Pixel coordinate grounding data
= = = = =
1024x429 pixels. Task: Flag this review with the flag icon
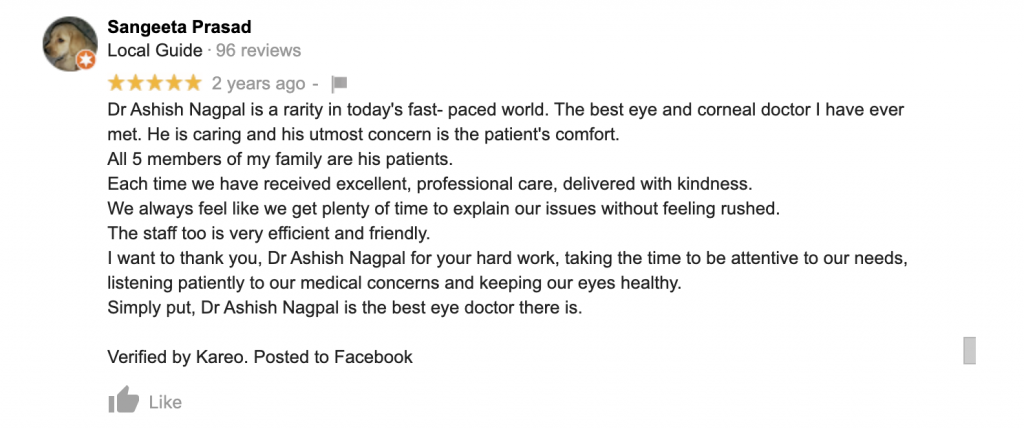339,84
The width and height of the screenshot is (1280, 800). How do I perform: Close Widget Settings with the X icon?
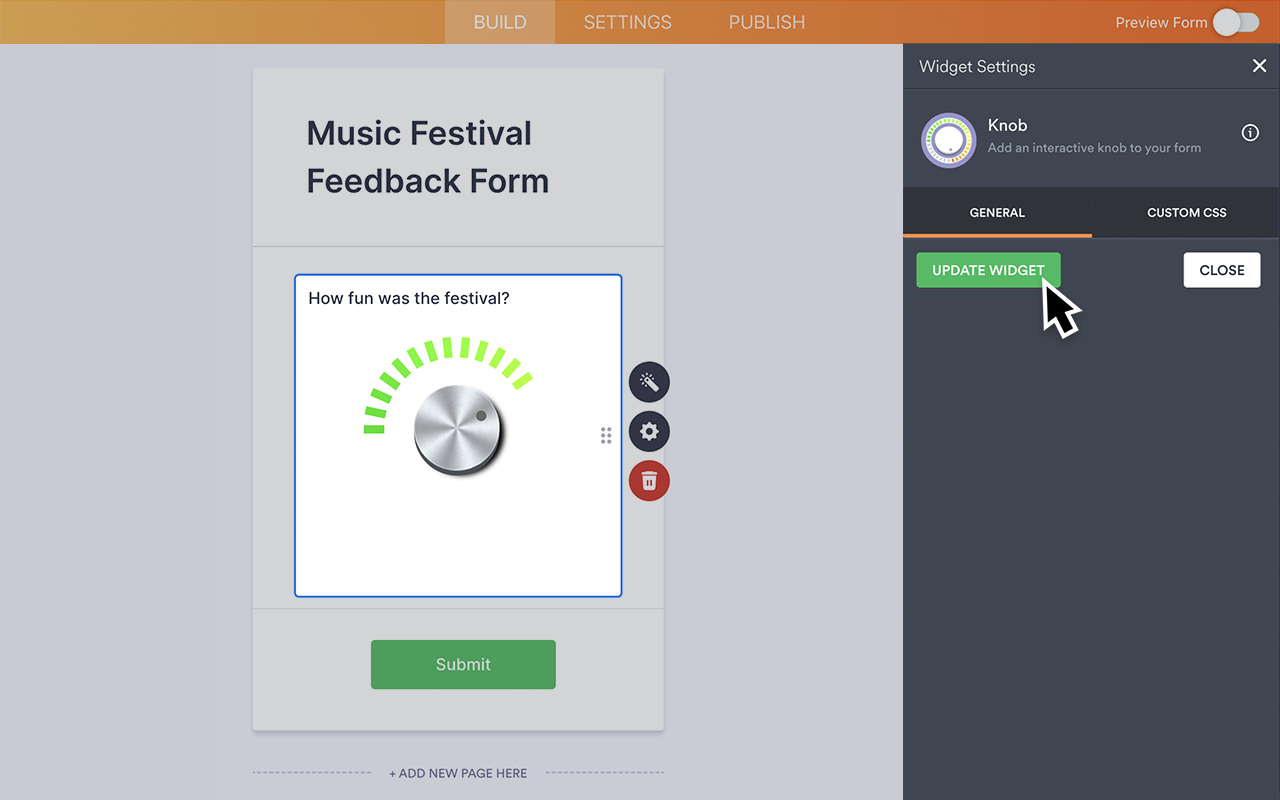click(1259, 65)
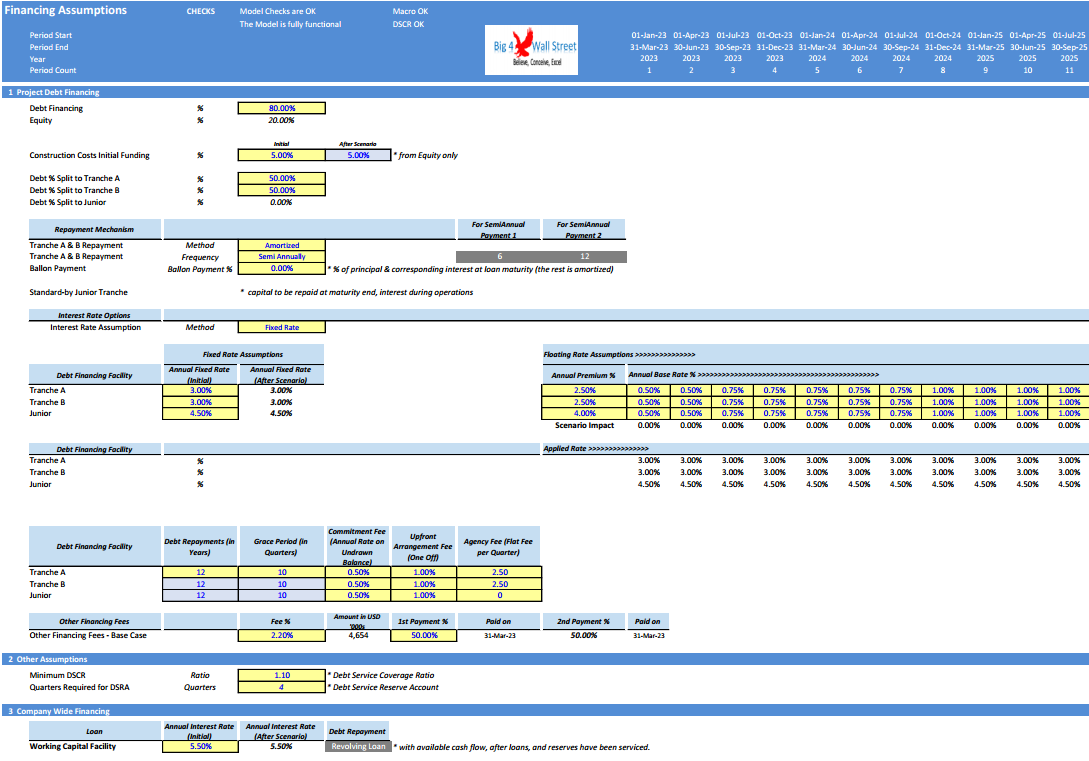Select the grey SemiAnnual Payment 1 cell

pyautogui.click(x=499, y=257)
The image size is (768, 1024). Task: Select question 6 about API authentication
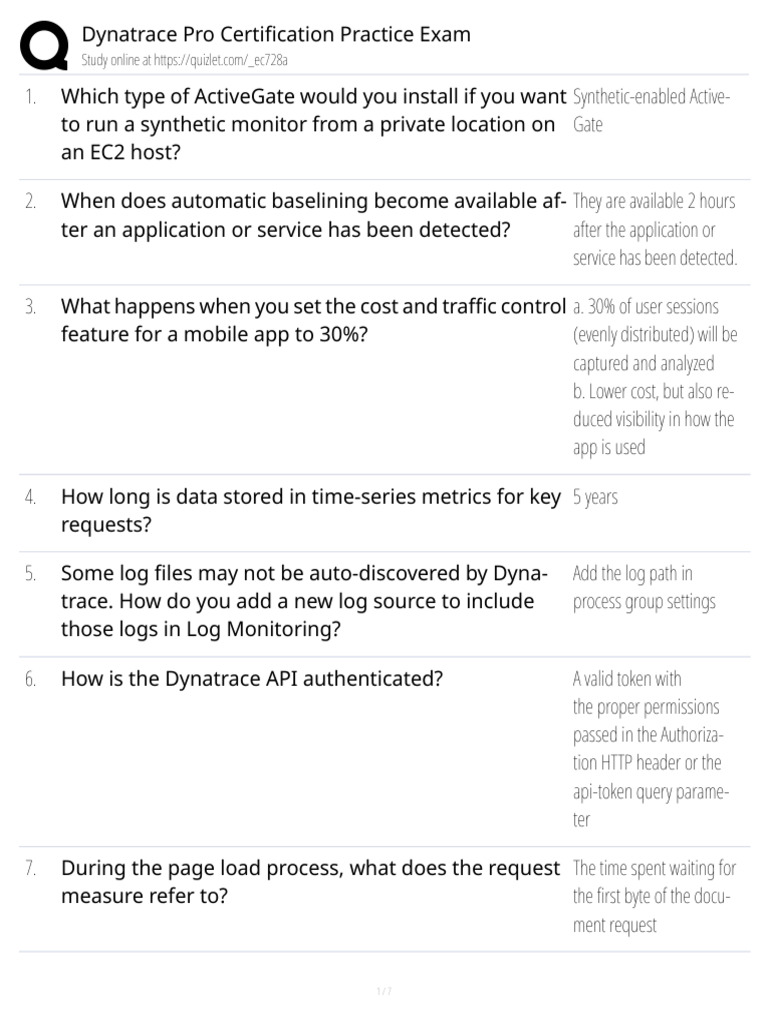(x=251, y=679)
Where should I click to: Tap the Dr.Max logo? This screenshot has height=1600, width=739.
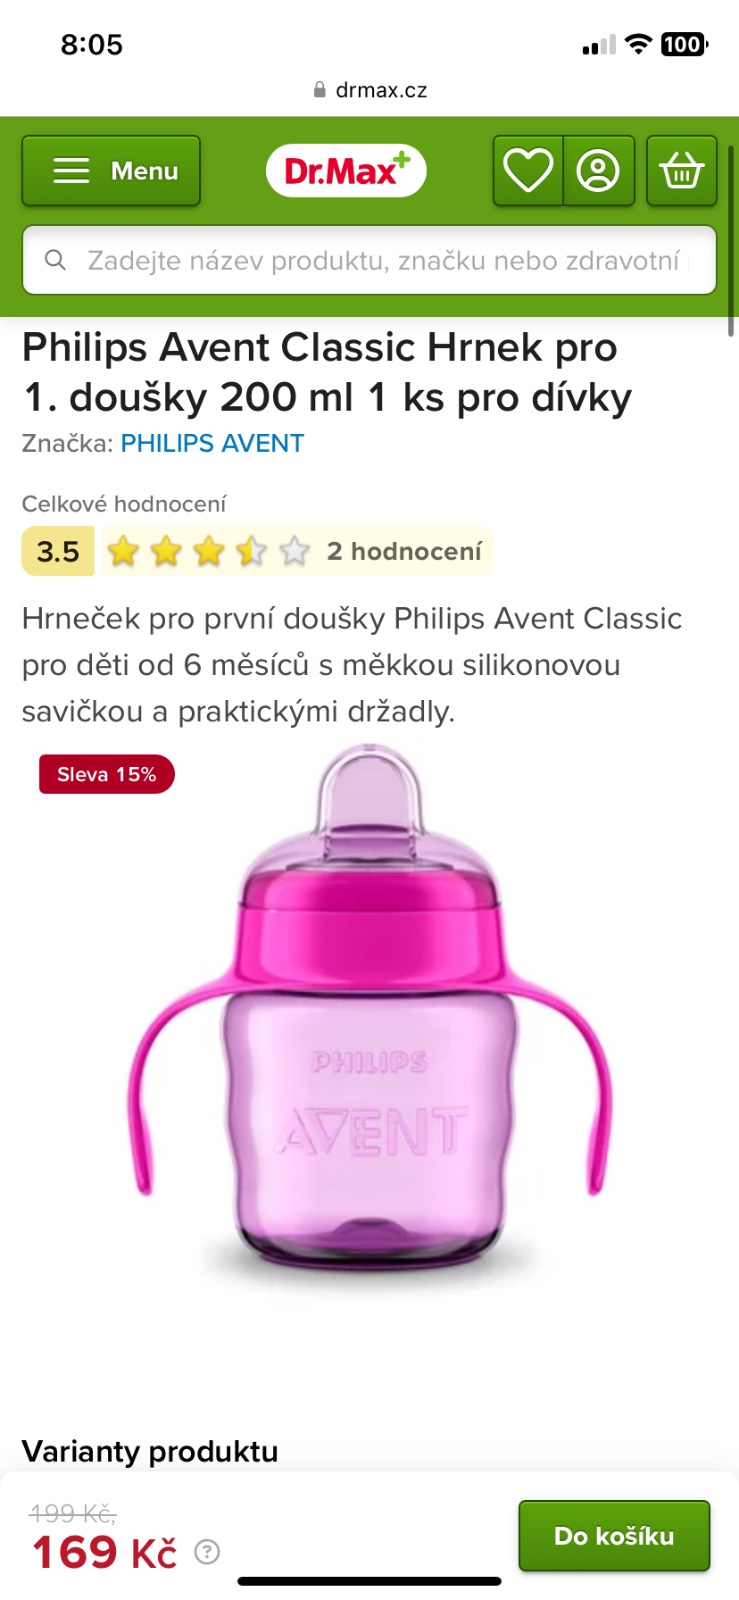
= = = = =
Please repeat each line above exactly as it appears, but omit the pictures.

**Answer to this problem:**
1024x429 pixels. Task: Flag this review with the flag icon
339,84
The width and height of the screenshot is (1280, 800). How do I perform: Close Widget Settings with the X icon?
click(1259, 65)
Select the grey SemiAnnual Payment 1 cell

pyautogui.click(x=499, y=257)
The image size is (768, 1024). Task: Select question 6 about API authentication
(x=251, y=679)
Where should I click to: Tap the Dr.Max logo? This screenshot has height=1600, width=739.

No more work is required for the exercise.